## Tarefa escrita
Transcreva como tabela Markdown tudo do material desde a linha que contém "Open the View dropdown menu" até a linha que contém "coord(2421,41)", incluindo as duas, com as colunas Nº e Linha. Omita as linhas em branco.

## Linhas de dados
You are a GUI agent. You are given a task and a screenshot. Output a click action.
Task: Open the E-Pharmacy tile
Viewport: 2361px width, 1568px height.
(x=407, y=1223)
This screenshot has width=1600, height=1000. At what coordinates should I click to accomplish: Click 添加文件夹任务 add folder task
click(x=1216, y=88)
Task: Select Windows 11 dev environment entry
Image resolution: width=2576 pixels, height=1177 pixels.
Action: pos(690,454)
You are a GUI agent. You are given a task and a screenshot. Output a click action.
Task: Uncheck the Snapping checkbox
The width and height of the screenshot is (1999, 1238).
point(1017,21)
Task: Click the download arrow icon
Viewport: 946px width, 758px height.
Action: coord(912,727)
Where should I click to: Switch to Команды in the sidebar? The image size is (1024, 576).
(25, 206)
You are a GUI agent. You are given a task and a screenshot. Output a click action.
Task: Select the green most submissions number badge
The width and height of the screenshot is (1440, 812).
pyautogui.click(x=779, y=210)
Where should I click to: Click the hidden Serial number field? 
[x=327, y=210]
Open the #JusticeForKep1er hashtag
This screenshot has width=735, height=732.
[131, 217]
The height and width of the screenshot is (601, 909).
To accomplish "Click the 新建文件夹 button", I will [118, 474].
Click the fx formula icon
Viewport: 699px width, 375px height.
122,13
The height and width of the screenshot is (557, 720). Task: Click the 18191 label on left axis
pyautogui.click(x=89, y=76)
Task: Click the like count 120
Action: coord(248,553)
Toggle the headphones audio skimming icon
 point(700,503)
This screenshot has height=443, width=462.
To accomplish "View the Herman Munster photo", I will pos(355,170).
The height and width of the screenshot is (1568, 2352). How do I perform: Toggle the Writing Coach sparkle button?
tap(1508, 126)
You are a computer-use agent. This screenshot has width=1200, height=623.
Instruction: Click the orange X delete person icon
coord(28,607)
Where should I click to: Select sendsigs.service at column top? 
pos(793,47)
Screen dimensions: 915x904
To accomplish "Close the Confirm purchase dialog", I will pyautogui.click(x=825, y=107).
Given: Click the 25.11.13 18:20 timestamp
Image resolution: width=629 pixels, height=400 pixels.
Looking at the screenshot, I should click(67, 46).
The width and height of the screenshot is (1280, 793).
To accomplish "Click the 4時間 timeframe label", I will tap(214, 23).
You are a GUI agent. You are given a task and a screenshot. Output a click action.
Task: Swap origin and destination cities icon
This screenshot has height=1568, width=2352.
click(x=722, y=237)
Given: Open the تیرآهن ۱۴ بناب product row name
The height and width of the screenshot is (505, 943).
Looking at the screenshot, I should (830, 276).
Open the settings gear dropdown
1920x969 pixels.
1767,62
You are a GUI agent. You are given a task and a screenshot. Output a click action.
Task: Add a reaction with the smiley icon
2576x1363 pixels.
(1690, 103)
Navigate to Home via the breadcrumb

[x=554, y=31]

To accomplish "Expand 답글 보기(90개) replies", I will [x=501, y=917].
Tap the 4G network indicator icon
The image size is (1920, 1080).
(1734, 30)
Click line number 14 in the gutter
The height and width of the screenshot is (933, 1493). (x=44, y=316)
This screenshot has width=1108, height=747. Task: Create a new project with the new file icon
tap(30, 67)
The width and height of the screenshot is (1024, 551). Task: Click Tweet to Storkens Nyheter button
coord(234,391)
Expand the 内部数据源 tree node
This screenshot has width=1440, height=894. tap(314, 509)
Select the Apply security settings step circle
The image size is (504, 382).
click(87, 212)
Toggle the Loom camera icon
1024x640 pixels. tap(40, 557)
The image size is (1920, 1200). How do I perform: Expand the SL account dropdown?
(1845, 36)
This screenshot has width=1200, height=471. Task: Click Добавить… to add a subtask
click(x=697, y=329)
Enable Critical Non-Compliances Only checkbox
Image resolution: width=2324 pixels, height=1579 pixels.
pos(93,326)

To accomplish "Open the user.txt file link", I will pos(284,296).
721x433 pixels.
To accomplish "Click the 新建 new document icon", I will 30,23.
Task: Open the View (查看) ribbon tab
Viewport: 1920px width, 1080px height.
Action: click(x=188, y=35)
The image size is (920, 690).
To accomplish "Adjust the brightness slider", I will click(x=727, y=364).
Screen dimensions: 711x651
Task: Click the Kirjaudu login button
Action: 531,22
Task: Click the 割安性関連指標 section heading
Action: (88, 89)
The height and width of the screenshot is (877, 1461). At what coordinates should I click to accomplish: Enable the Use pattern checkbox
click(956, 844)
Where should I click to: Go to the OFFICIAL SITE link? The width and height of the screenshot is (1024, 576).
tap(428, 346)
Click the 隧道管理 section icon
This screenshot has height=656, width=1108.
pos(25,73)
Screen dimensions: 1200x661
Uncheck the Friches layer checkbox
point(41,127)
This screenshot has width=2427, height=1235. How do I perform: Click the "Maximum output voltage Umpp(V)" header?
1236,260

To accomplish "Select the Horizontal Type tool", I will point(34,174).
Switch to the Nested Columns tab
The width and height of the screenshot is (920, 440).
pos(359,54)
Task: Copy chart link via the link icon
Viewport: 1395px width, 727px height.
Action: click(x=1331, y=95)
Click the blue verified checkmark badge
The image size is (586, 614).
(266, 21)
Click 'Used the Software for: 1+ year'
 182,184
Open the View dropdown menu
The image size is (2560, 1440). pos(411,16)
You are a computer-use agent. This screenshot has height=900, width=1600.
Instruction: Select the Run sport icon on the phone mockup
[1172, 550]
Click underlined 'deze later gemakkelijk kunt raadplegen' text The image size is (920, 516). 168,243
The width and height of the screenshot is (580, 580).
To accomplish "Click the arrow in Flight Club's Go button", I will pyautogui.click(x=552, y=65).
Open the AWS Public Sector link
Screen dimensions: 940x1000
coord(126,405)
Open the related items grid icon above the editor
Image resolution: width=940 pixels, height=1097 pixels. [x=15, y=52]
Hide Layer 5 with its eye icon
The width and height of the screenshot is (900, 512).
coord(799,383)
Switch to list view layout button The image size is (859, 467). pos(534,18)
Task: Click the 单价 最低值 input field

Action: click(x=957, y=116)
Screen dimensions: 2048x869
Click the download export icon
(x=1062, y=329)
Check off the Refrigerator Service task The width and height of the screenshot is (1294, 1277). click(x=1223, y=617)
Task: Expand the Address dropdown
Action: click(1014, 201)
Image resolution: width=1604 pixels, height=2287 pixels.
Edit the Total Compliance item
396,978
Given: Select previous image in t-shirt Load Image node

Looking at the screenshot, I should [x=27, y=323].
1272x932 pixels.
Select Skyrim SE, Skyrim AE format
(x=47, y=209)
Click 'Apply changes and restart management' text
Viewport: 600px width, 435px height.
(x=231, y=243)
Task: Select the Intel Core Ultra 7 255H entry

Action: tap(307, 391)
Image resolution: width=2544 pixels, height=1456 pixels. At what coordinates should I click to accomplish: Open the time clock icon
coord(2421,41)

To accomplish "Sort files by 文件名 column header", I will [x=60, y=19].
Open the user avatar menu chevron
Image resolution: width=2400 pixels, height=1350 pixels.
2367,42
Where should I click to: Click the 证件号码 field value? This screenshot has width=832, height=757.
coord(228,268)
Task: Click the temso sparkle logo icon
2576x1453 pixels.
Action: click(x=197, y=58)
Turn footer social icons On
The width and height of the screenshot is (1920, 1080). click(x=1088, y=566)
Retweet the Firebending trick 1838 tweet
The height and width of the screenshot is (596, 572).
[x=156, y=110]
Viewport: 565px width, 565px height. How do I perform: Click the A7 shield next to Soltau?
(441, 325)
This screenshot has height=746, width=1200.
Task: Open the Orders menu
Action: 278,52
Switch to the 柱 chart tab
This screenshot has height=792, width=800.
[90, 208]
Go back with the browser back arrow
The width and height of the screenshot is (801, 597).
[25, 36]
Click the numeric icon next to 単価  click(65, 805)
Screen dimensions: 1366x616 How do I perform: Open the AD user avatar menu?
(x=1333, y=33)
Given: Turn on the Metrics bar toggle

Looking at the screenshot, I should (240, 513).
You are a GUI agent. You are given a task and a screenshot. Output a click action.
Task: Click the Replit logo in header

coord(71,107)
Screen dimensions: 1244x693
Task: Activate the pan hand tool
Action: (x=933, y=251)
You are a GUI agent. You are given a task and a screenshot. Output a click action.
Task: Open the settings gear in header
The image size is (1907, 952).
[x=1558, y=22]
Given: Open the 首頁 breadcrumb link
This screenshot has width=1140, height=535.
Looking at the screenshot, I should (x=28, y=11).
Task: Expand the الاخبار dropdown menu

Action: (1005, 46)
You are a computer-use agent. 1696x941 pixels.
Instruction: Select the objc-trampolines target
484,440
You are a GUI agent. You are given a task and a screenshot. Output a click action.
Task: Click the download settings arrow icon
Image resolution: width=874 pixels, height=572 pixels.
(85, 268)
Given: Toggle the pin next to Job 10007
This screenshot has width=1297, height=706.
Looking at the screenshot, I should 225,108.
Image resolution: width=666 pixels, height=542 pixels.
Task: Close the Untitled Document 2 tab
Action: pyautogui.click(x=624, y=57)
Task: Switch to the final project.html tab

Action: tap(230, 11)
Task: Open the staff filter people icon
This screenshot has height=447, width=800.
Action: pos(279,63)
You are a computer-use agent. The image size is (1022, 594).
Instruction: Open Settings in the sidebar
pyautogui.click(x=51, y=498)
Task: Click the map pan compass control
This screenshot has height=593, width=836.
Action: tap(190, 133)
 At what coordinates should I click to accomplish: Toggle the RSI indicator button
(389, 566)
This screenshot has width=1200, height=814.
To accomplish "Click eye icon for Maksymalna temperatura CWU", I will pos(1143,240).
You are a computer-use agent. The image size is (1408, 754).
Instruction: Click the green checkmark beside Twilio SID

## Resposta da tarefa
| Nº | Linha |
|---|---|
| 1 | Open the View dropdown menu |
| 2 | The image size is (2560, 1440). pos(411,16) |
| 3 | You are a computer-use agent. This screenshot has height=900, width=1600. |
| 4 | Instruction: Select the Run sport icon on the phone mockup |
| 5 | [1172, 550] |
| 6 | Click underlined 'deze later gemakkelijk kunt raadplegen' text The image size is (920, 516). 168,243 |
| 7 | The width and height of the screenshot is (580, 580). |
| 8 | To accomplish "Click the arrow in Flight Club's Go button", I will pyautogui.click(x=552, y=65). |
| 9 | Open the AWS Public Sector link |
| 10 | Screen dimensions: 940x1000 |
| 11 | coord(126,405) |
| 12 | Open the related items grid icon above the editor |
| 13 | Image resolution: width=940 pixels, height=1097 pixels. [x=15, y=52] |
| 14 | Hide Layer 5 with its eye icon |
| 15 | The width and height of the screenshot is (900, 512). |
| 16 | coord(799,383) |
| 17 | Switch to list view layout button The image size is (859, 467). pos(534,18) |
| 18 | Task: Click the 单价 最低值 input field |
| 19 | Action: click(x=957, y=116) |
| 20 | Screen dimensions: 2048x869 |
| 21 | Click the download export icon |
| 22 | (x=1062, y=329) |
| 23 | Check off the Refrigerator Service task The width and height of the screenshot is (1294, 1277). click(x=1223, y=617) |
| 24 | Task: Expand the Address dropdown |
| 25 | Action: click(1014, 201) |
| 26 | Image resolution: width=1604 pixels, height=2287 pixels. |
| 27 | Edit the Total Compliance item |
| 28 | 396,978 |
| 29 | Given: Select previous image in t-shirt Load Image node |
| 30 | Looking at the screenshot, I should [x=27, y=323]. |
| 31 | 1272x932 pixels. |
| 32 | Select Skyrim SE, Skyrim AE format |
| 33 | (x=47, y=209) |
| 34 | Click 'Apply changes and restart management' text |
| 35 | Viewport: 600px width, 435px height. |
| 36 | (x=231, y=243) |
| 37 | Task: Select the Intel Core Ultra 7 255H entry |
| 38 | Action: tap(307, 391) |
| 39 | Image resolution: width=2544 pixels, height=1456 pixels. At what coordinates should I click to accomplish: Open the time clock icon |
| 40 | coord(2421,41) |